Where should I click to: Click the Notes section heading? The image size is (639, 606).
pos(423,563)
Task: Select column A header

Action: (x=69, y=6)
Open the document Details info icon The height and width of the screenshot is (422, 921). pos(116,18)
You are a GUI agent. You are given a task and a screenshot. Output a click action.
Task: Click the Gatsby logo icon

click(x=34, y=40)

---

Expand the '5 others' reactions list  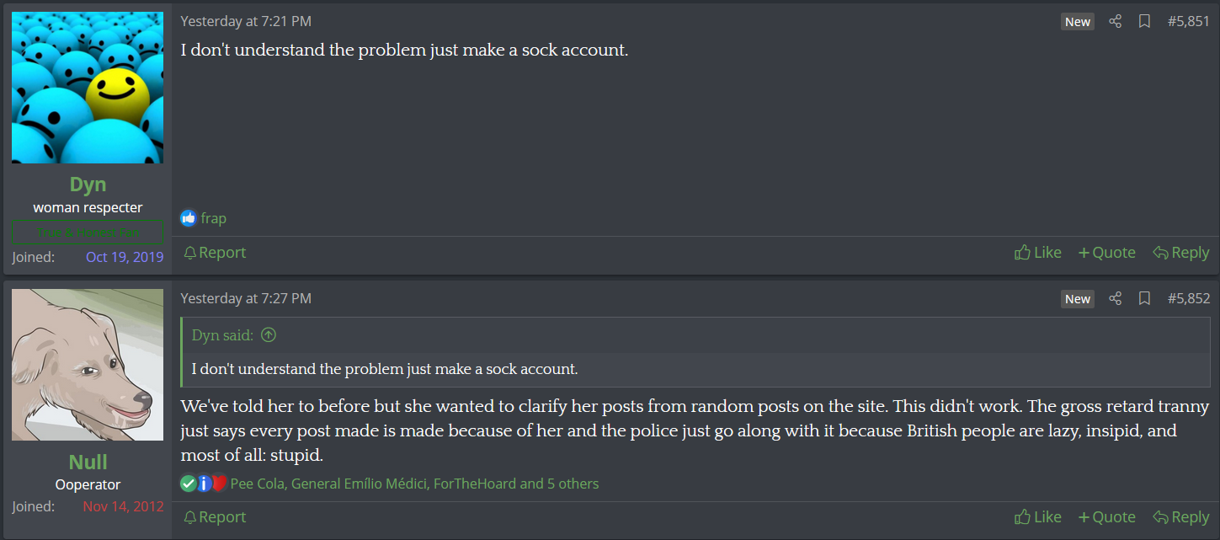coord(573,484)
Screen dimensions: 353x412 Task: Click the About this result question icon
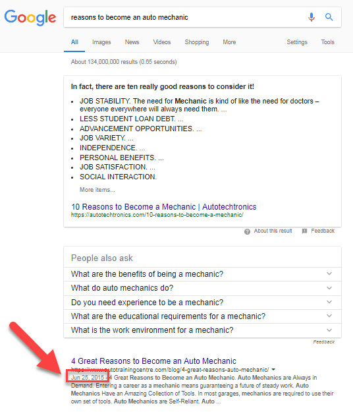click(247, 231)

» **REQUIRED TASK**
Add 145 to every coordinate in the answers, and give all the lines again with their requests, starting at the line containing "Where should I" and ending at the line containing "click(x=34, y=40)".

» **EXERCISE RESULT**
Where should I click to: Click the Notes section heading? The image size is (639, 606).
pos(568,708)
Task: Select column A header

Action: (x=214, y=151)
Open the document Details info icon The height and width of the screenshot is (422, 921). pos(261,163)
You are a GUI agent. You are given a task and a screenshot. Output a click action.
Task: Click the Gatsby logo icon

click(x=179, y=185)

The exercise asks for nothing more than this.